>> begin

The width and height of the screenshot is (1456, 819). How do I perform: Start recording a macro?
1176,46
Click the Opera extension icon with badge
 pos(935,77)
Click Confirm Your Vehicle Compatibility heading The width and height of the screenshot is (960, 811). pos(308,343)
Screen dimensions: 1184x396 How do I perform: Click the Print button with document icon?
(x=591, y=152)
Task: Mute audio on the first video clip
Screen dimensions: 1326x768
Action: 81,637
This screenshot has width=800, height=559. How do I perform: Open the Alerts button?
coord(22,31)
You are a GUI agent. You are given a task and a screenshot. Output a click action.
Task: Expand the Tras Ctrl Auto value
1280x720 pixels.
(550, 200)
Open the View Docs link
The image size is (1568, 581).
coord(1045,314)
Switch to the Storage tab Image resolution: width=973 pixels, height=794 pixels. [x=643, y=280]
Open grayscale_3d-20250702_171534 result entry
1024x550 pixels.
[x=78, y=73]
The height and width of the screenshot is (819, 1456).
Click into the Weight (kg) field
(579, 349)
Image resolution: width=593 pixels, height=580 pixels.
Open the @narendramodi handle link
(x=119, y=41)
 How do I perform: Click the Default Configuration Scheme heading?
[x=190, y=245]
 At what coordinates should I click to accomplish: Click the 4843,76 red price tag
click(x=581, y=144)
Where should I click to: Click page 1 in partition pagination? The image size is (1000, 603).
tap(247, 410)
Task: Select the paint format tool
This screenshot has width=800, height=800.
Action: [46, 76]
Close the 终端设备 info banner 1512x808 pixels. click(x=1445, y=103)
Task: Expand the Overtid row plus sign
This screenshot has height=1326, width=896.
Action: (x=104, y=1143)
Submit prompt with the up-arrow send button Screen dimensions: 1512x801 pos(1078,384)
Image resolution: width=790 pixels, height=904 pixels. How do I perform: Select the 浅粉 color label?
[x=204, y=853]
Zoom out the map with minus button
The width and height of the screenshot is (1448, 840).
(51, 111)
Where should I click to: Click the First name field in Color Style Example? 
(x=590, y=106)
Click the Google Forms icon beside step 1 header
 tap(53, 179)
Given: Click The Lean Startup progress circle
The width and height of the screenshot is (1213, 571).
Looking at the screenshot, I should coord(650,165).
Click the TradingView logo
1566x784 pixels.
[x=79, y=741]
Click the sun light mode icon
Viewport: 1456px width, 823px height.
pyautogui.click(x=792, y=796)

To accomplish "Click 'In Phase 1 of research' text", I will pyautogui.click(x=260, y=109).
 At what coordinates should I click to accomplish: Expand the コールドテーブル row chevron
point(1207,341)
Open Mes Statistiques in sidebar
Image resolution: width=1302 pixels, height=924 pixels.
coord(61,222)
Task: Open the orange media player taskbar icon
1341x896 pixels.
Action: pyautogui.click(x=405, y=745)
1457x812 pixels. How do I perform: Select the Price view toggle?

>> end

### [Exercise directions]
Copy out every one of the items above word for word, keeping each line as it stands.

### [Output below]
The width and height of the screenshot is (1456, 819). How do I perform: Start recording a macro?
1176,46
Click the Opera extension icon with badge
 pos(935,77)
Click Confirm Your Vehicle Compatibility heading The width and height of the screenshot is (960, 811). pos(308,343)
Screen dimensions: 1184x396 How do I perform: Click the Print button with document icon?
(x=591, y=152)
Task: Mute audio on the first video clip
Screen dimensions: 1326x768
Action: 81,637
This screenshot has width=800, height=559. How do I perform: Open the Alerts button?
coord(22,31)
You are a GUI agent. You are given a task and a screenshot. Output a click action.
Task: Expand the Tras Ctrl Auto value
1280x720 pixels.
(550, 200)
Open the View Docs link
The image size is (1568, 581).
coord(1045,314)
Switch to the Storage tab Image resolution: width=973 pixels, height=794 pixels. [x=643, y=280]
Open grayscale_3d-20250702_171534 result entry
1024x550 pixels.
[x=78, y=73]
The height and width of the screenshot is (819, 1456).
Click into the Weight (kg) field
(579, 349)
Image resolution: width=593 pixels, height=580 pixels.
Open the @narendramodi handle link
(x=119, y=41)
 How do I perform: Click the Default Configuration Scheme heading?
[x=190, y=245]
 At what coordinates should I click to accomplish: Click the 4843,76 red price tag
click(x=581, y=144)
Where should I click to: Click page 1 in partition pagination? The image size is (1000, 603).
tap(247, 410)
Task: Select the paint format tool
This screenshot has width=800, height=800.
Action: [46, 76]
Close the 终端设备 info banner 1512x808 pixels. click(x=1445, y=103)
Task: Expand the Overtid row plus sign
This screenshot has height=1326, width=896.
Action: (x=104, y=1143)
Submit prompt with the up-arrow send button Screen dimensions: 1512x801 pos(1078,384)
Image resolution: width=790 pixels, height=904 pixels. How do I perform: Select the 浅粉 color label?
[x=204, y=853]
Zoom out the map with minus button
The width and height of the screenshot is (1448, 840).
(51, 111)
Where should I click to: Click the First name field in Color Style Example? 
(x=590, y=106)
Click the Google Forms icon beside step 1 header
 tap(53, 179)
Given: Click The Lean Startup progress circle
The width and height of the screenshot is (1213, 571).
Looking at the screenshot, I should coord(650,165).
Click the TradingView logo
1566x784 pixels.
[x=79, y=741]
Click the sun light mode icon
Viewport: 1456px width, 823px height.
pyautogui.click(x=792, y=796)

To accomplish "Click 'In Phase 1 of research' text", I will pyautogui.click(x=260, y=109).
 At what coordinates should I click to accomplish: Expand the コールドテーブル row chevron
point(1207,341)
Open Mes Statistiques in sidebar
Image resolution: width=1302 pixels, height=924 pixels.
coord(61,222)
Task: Open the orange media player taskbar icon
1341x896 pixels.
Action: pyautogui.click(x=405, y=745)
1457x812 pixels. How do I perform: Select the Price view toggle?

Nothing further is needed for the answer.